Traditionelle Bewässerung – Eine Jahrtausendealte Tradition in Europa
Traditionelle Bewässerung ist eine landwirtschaftliche Bewässerungsart, die auf strategischer Nutzung der Schwerkraft und manuell angelegter Konstruktionen wie Kanäle und Gräben beruht, um Wasser aus verschiedenen natürlich vorkommenden Quellen in die Felder zu leiten. Die Bewässerer wählen bestimmte (oft über Regelwerke vorgegebene) Zeiträume aus, an denen sie das Wasser aus den Kanälen zu den Feldern umleiten. Um die Felder zu bewässern, werden vorübergehend kleine Gräben ausgehoben oder das Wasser aufgestaut und künstliche Überläufe geschaffen. Ein umfangreiches Verständnis der Landschaft, des Wasserflusses und der Wetterbedingungen ist erforderlich, um diese Methode nachhaltig und effizient anwenden zu können.
Bild: Mauro Gambicorti
Immaterielles Kulturerbe und die UNESCO – regionale Traditionen und lokales Wissen schützen und dokumentieren
Ergänzend zur UNESCO-Welterbekonvention wurde 2003 die Konvention zur Erhaltung des Immateriellen Kulturerbes von der UNESCO ins Leben gerufen.

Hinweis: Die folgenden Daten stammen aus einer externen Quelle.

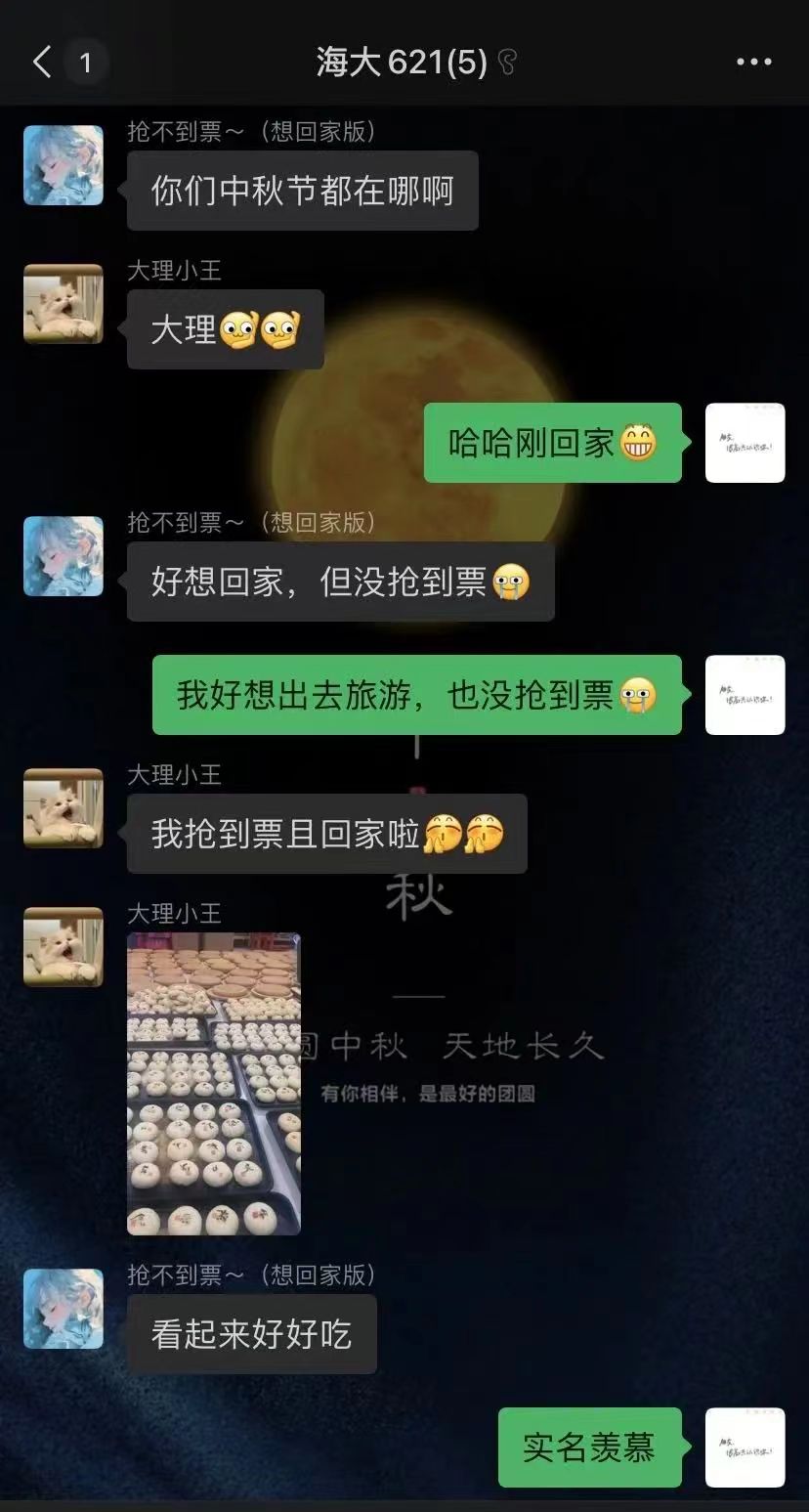
Task: Open my avatar beside 实名羡慕
Action: (745, 1447)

Damit wurde der Fokus auf das überlieferte Wissen der Menschen und ihren Umgang mit lokalen Ressourcen und Gegebenheiten gesetzt und den vielfältigen gelebten Traditionen internationale Aufmerksamkeit geschenkt.

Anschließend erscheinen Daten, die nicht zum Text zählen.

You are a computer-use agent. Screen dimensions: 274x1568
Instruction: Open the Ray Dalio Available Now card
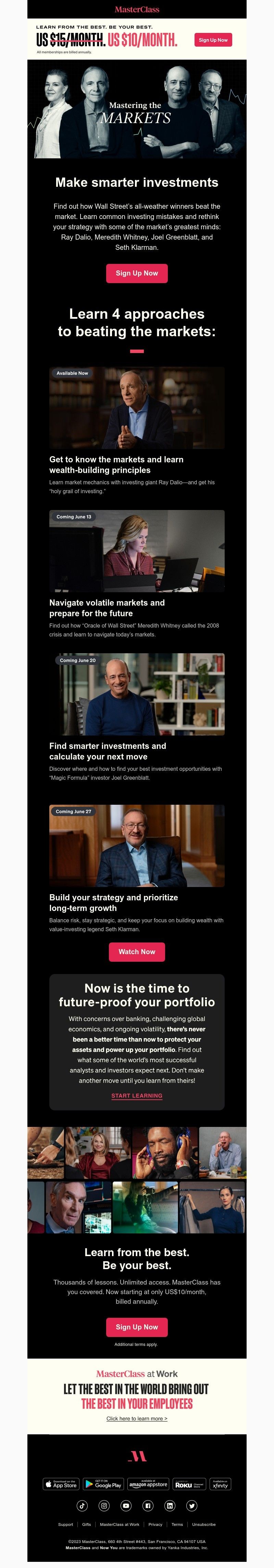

Traditionelle Bewässerung als Jahrtausende altes Wissen leistet einen wichtigen Beitrag zur nachhaltigen Entwicklung und zum Umgang mit regionalen Ressourcen und fördert den Zusammenhalt innerhalb der Gemeinschaft. So trägt die Praxis durch ihren Beitrag zur Grundwassererhöhung beispielsweise dazu bei, Hochwassergefahren, sowie die Auswirkungen des Klimawandels auf lokaler Ebene abzumildern (SDG 13 Klimaschutz). Die mit der Bewässerung verbundenen Kanäle (Waale) tragen ebenso positive zur Erhaltung und Erhöhung der lokalen Biodiversität bei (SDG 15 Leben an Land).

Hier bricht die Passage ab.